Document segment —
- - -

Maps of Meaning with Jordan Peterson
Part 26, The Harms of Ideology
In Peterson's long reflections on concentration camps in the final chapter of Maps of Meaning he turns to speak about how ideology thwarts healthy adaptation.
According to Peterson, ideologies block us off from the facts and truths of life, and this rejection of reality interferes with our ability to cope and adapt. Peterson writes (emphases are his):
Ideology confines human potential to a narrow and defined realm. Adaptation undertaken within that realm necessarily remains insufficient, destined to produce misery--as it is only relationship with the transcendent that allows life to retain its savor. Ideology says "it must be thus," but human behavior constantly exceeds its realm of representation; such capacity for exception must therefore be denied, lest faith in ideology vanish, and intolerable chaos reappear. The ideologue says: anomaly means dissolution, dissolution means terror--that which frightens is evil; anomaly is evil. It is not the existence of anomalous information that constitutes evil, however--such information rejuvenates, when properly consumed. Evil is the process by which the significance of the anomaly is denied; the process by which meaning itself--truth itself--is rejected. This rejection means, necessarily, life is rendered unbearable, hellish...
The fact, regardless of content, is not evil; it is mere (terrible) actuality. It is the attitude to the fact that has a moral or immoral nature. There are no evil facts--although there are facts about evil; it is the denial of the unacceptable fact that constitutes evil--at least insofar as human control extends. The suppression of unbearable fact transforms the conservative tendency to preserve into the authoritarian tendency to crush; transforms the liberal wish to transform into the decadent desire to subvert. Confusing evil with the unbearable fact, rather than with the tendency to deny the fact, is like equating good with the static product of heroism, rather than with the dynamic act of heroism itself. Confusion of evil with the fact--the act of blaming the messenger--merely provides rationale for the act of denial, justification for savage repression, and mask of morality for decadence and authoritarianism.
Here we're bumping into material in Maps of Meaning that has made Peterson such a controversial figure and a hero among free-speech absolutists, the Alt Right and the Intellectual Dark Web. Peterson rose to prominence for his public refusal to comply with Canada's Bill C-16 regarding the use of preferred pronouns for transgender persons. Peterson's public stand against "political correctness" made him both famous and infamous.
On the left, Peterson's "free speech" stand regarding Bill C-16 is considered to be an example of bigotry. But in the passage above, we get a window into Peterson's defense of his actions.

- - -

Dataset entries —
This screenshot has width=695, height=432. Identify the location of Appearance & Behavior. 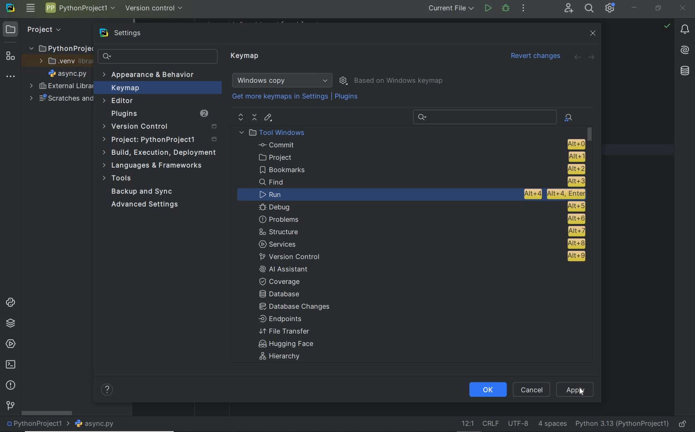
(150, 75).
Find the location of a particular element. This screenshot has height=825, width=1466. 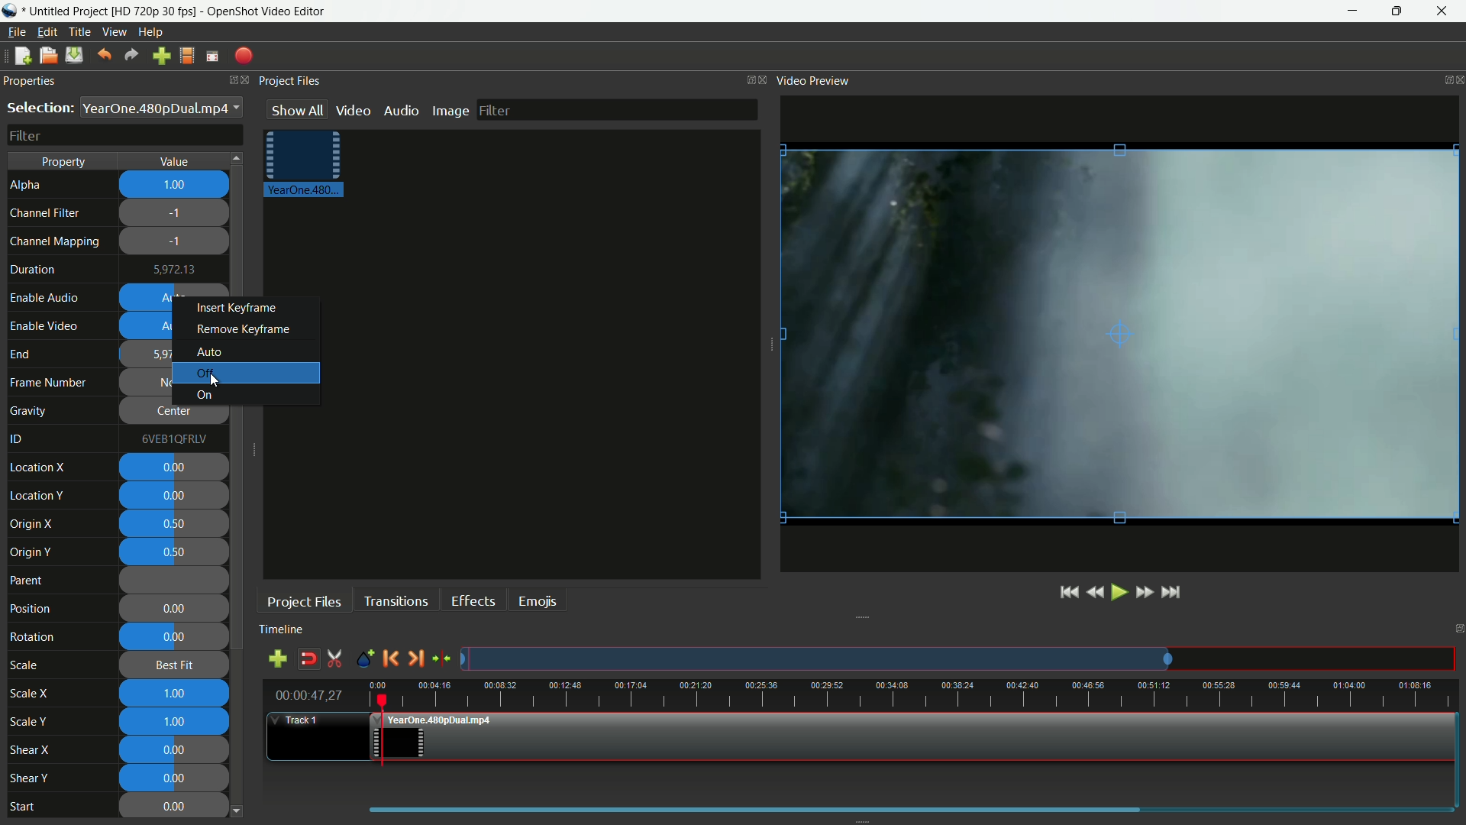

change layout is located at coordinates (744, 79).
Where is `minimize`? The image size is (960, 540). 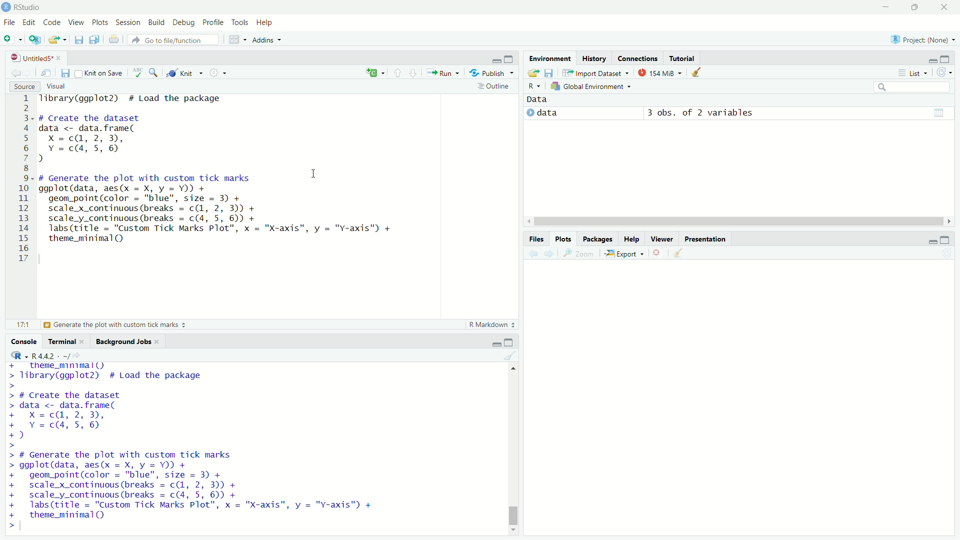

- - -

Description of the task — In the text on ideology, reproduce word for word the stretch that begins at the words "Here we're bumping" and stops after the words "of his actions.".

Exercise result —
Here we're bumping into material in Maps of Meaning that has made Peterson such a controversial figure and a hero among free-speech absolutists, the Alt Right and the Intellectual Dark Web. Peterson rose to prominence for his public refusal to comply with Canada's Bill C-16 regarding the use of preferred pronouns for transgender persons. Peterson's public stand against "political correctness" made him both famous and infamous.
On the left, Peterson's "free speech" stand regarding Bill C-16 is considered to be an example of bigotry. But in the passage above, we get a window into Peterson's defense of his actions.